Your output should be the lines from the one containing "You are a GUI" through the last line below, both ends included, exactly as written and free of pictures.

[Items listed in a dataset]
= = = = =
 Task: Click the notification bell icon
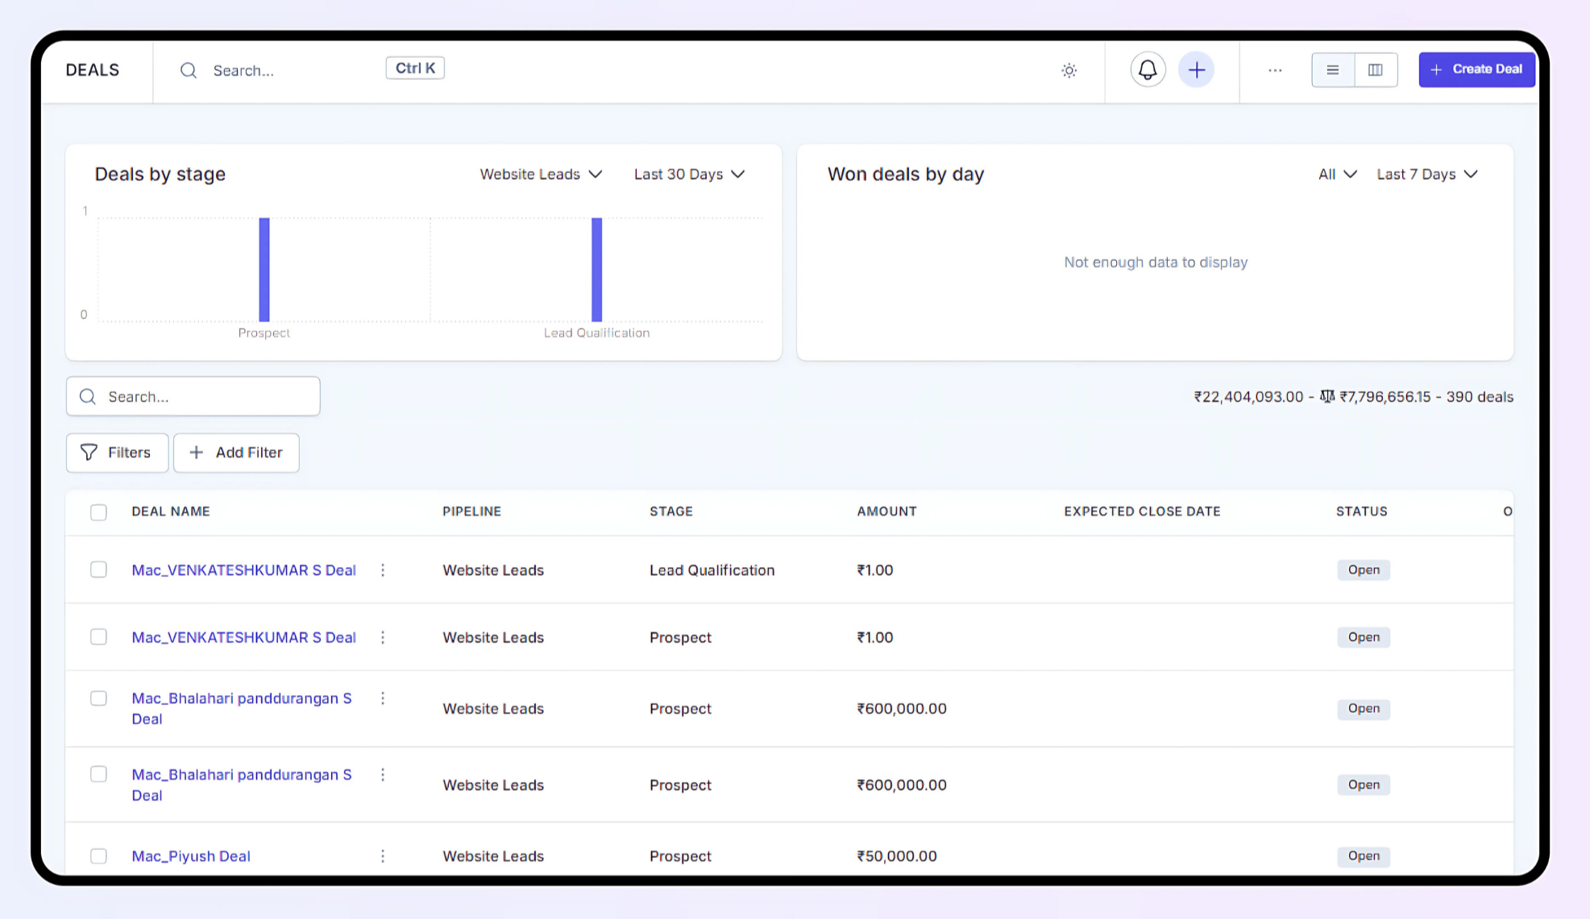(x=1147, y=70)
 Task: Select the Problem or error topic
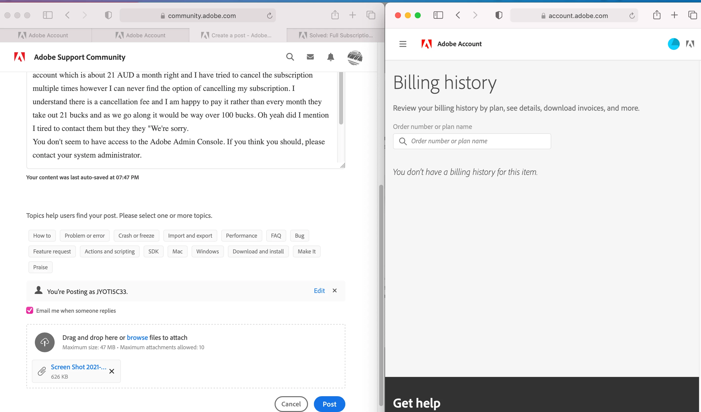(85, 235)
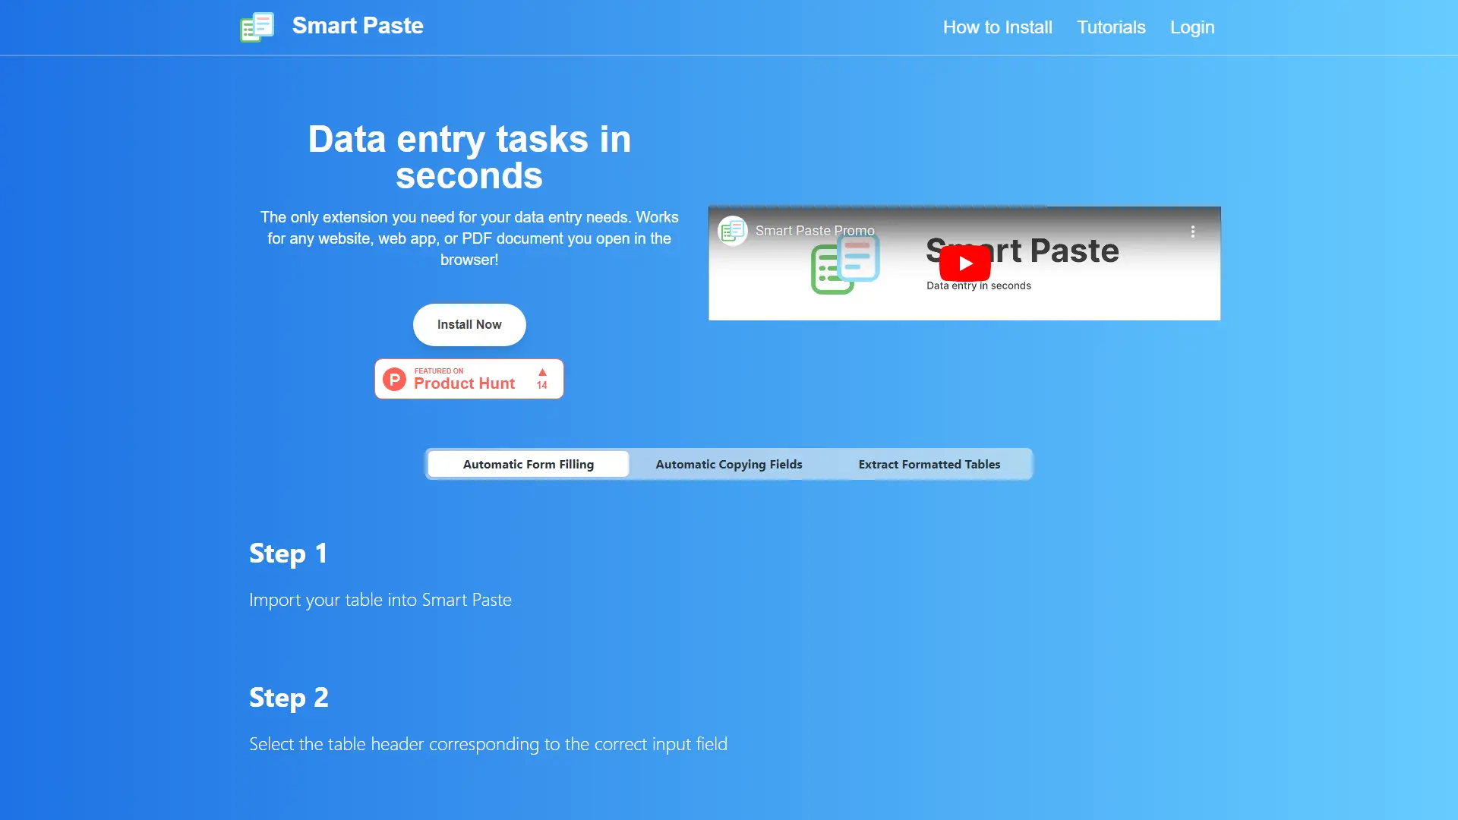The height and width of the screenshot is (820, 1458).
Task: Open the video's three-dot more options menu
Action: (x=1192, y=232)
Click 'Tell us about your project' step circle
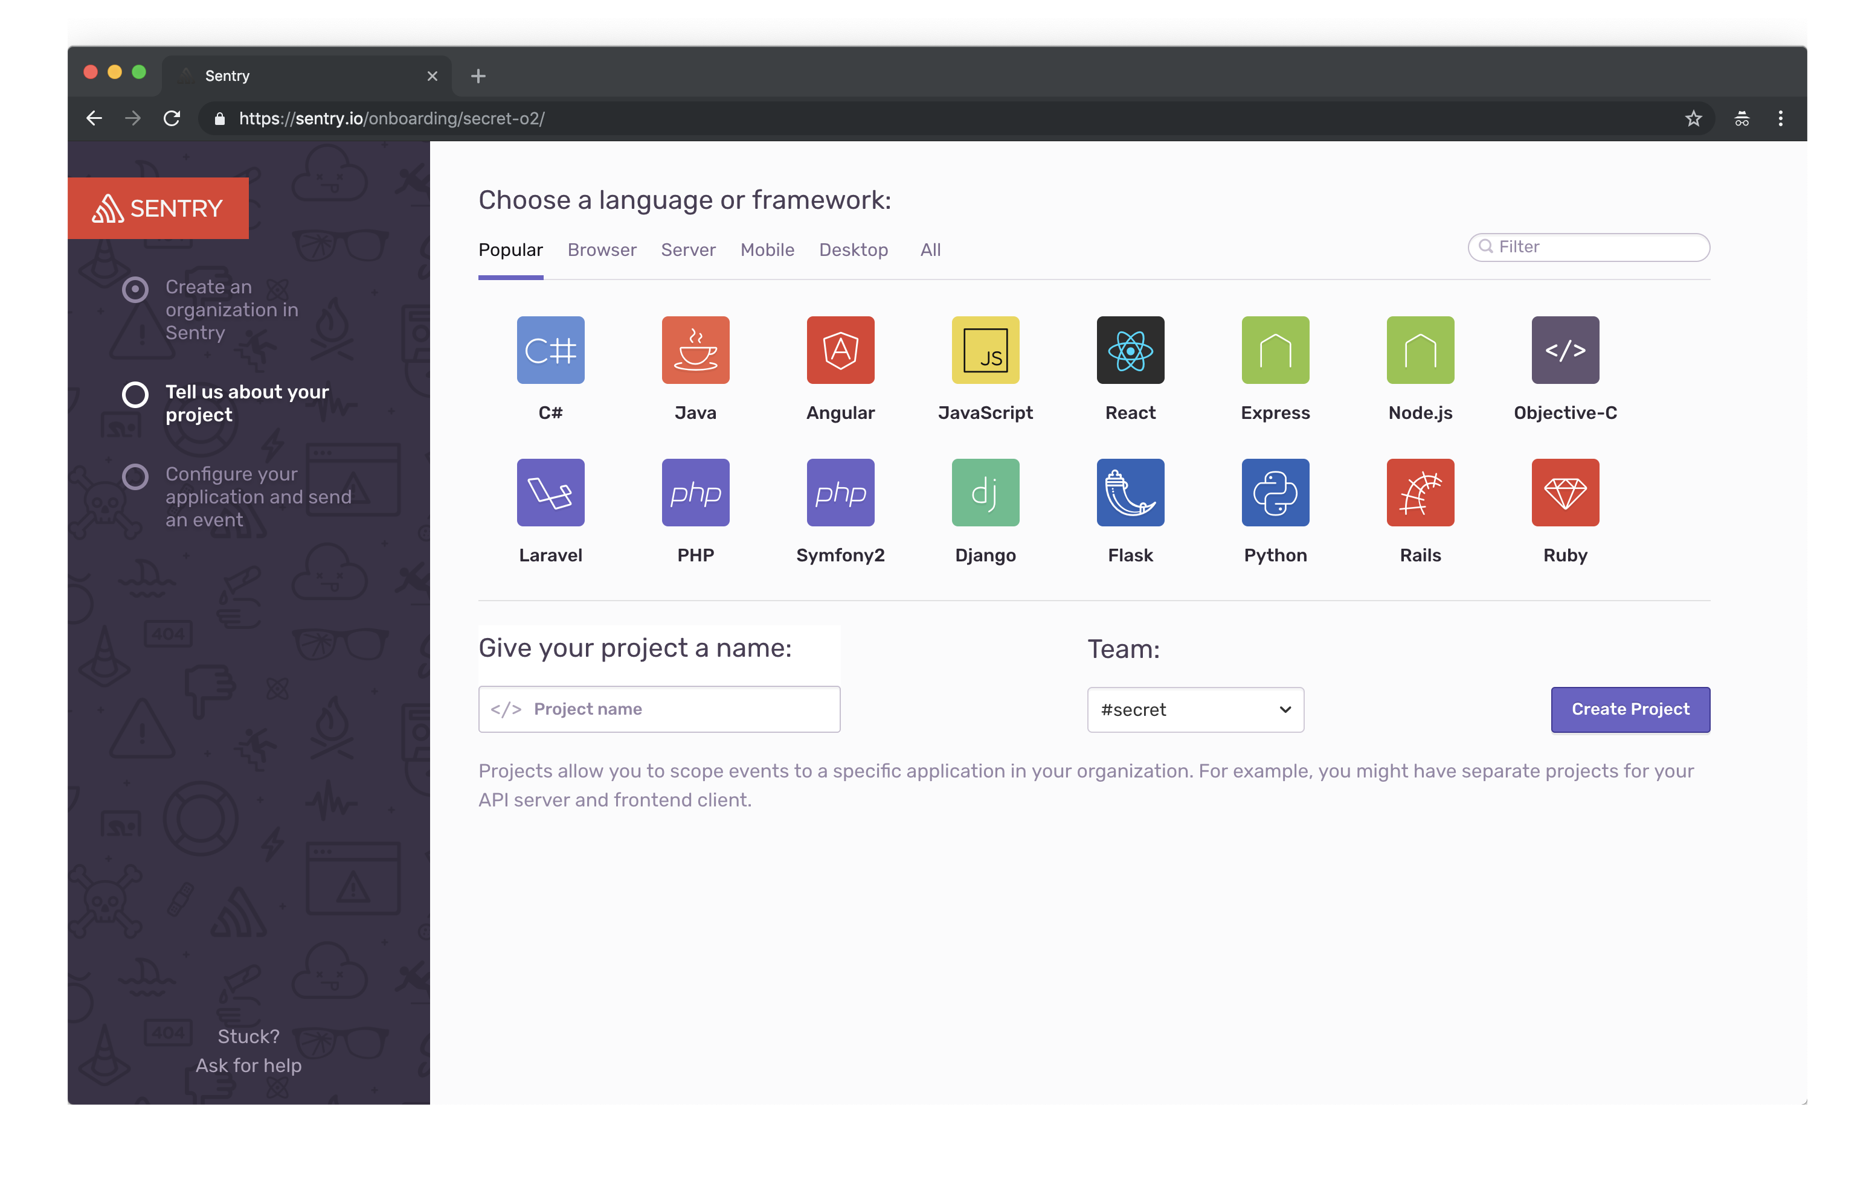The width and height of the screenshot is (1875, 1194). (135, 395)
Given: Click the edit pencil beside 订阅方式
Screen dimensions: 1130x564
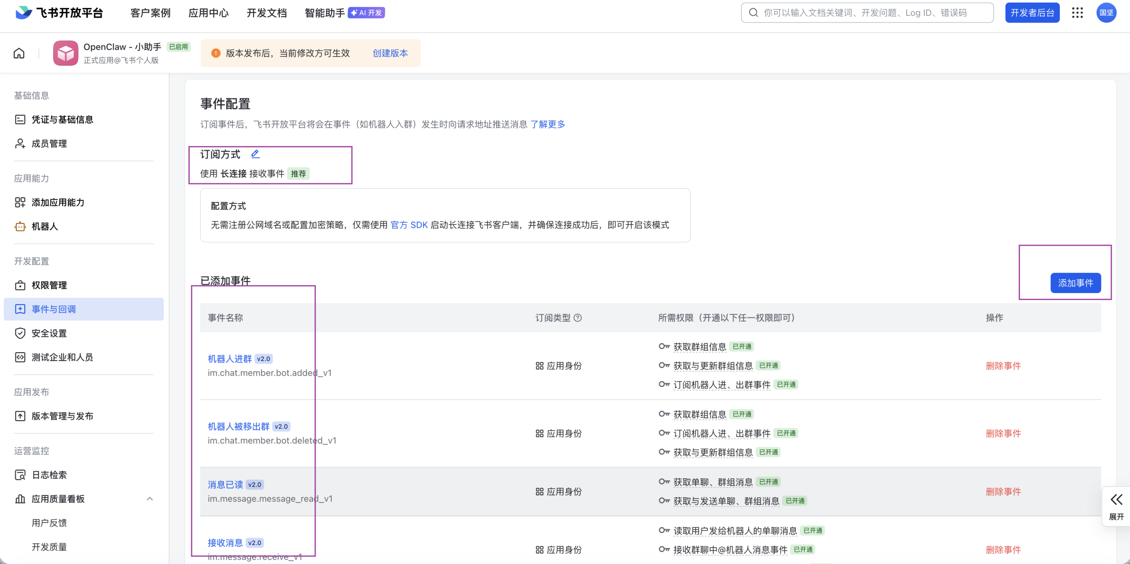Looking at the screenshot, I should 255,154.
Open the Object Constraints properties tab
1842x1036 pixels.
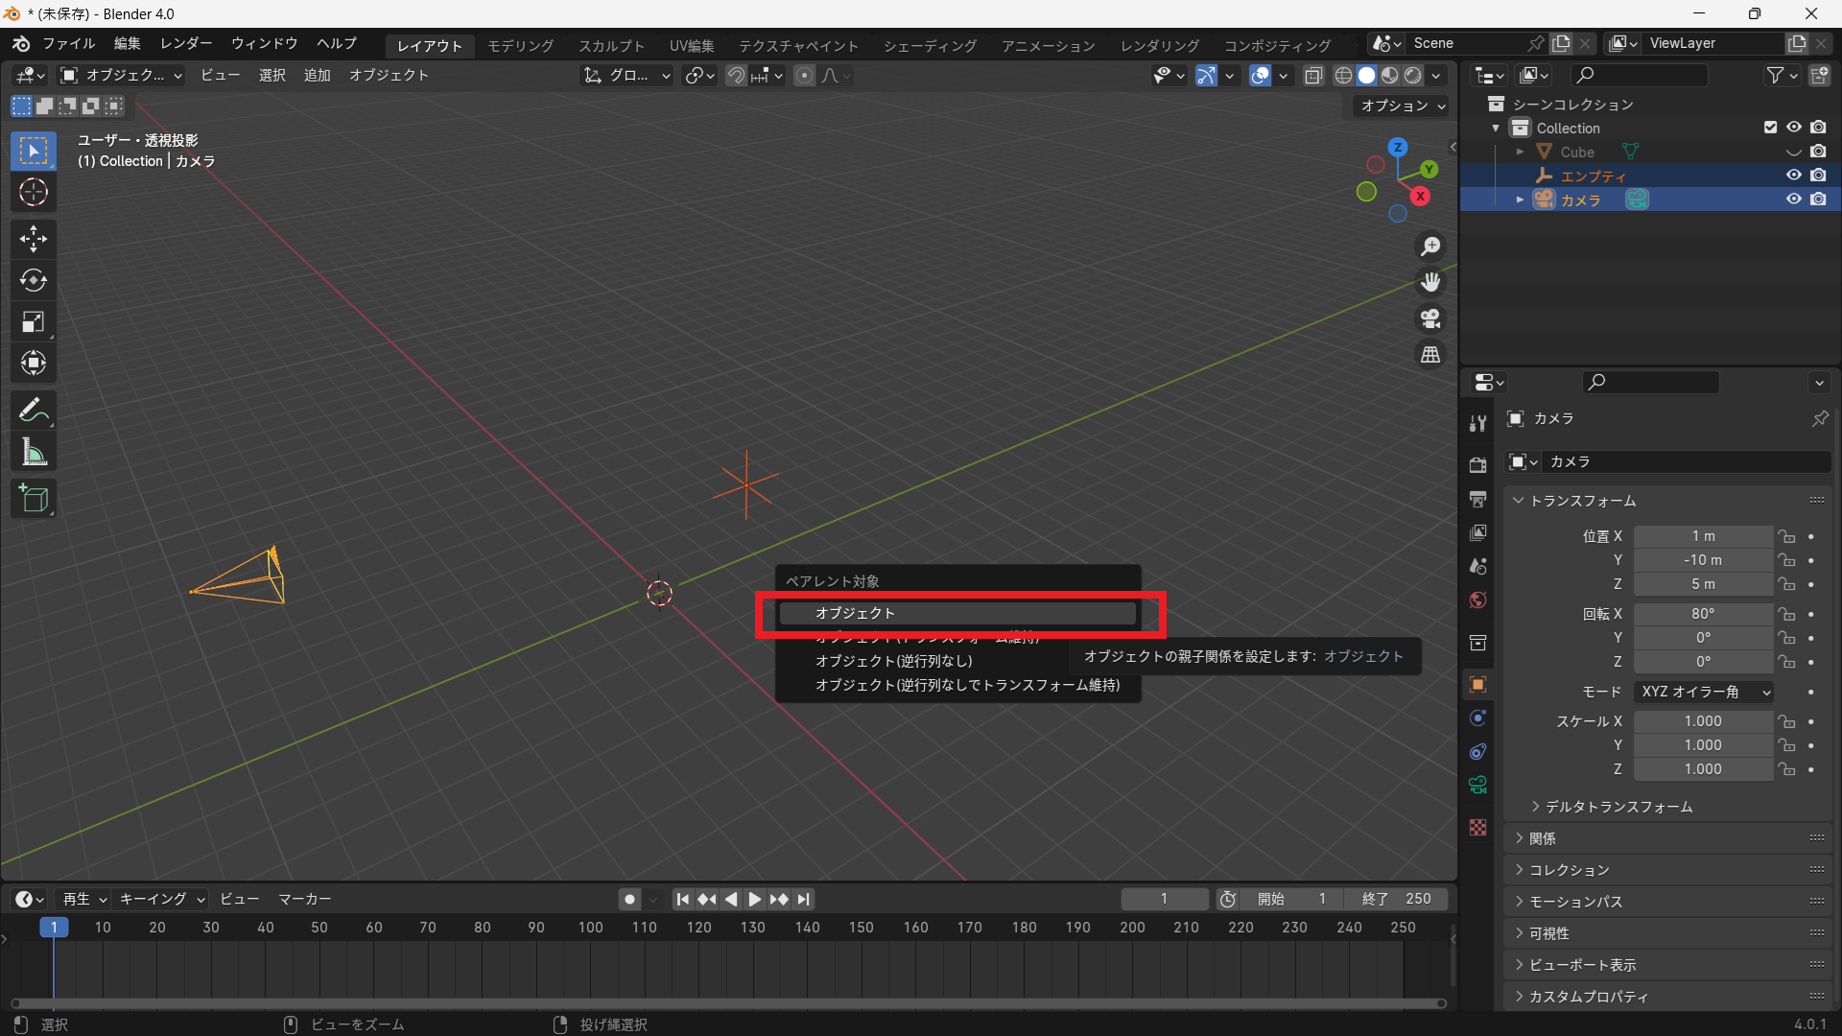(1477, 752)
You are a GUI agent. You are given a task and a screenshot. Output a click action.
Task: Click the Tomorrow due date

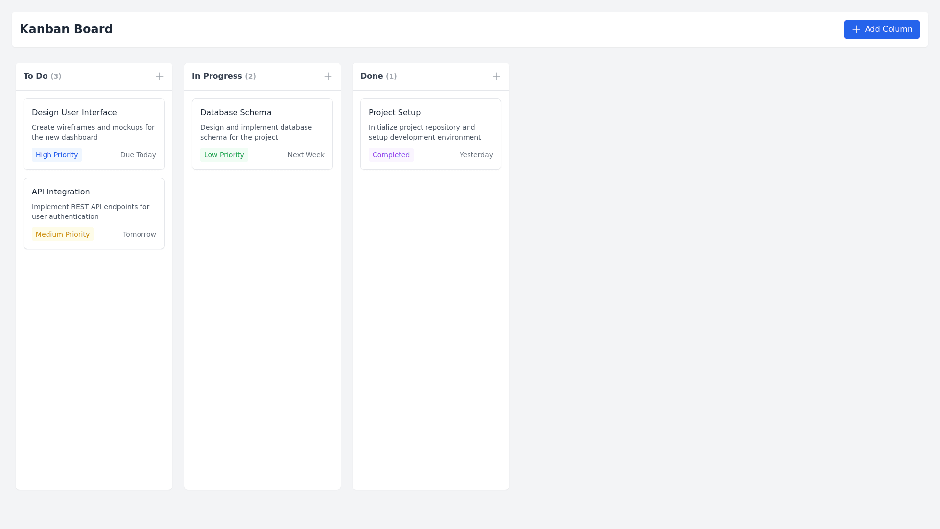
= = = = =
> [Answer to this task]:
You are a GUI agent. You are given a task and a screenshot. Output a click action.
Task: Click the Tomorrow due date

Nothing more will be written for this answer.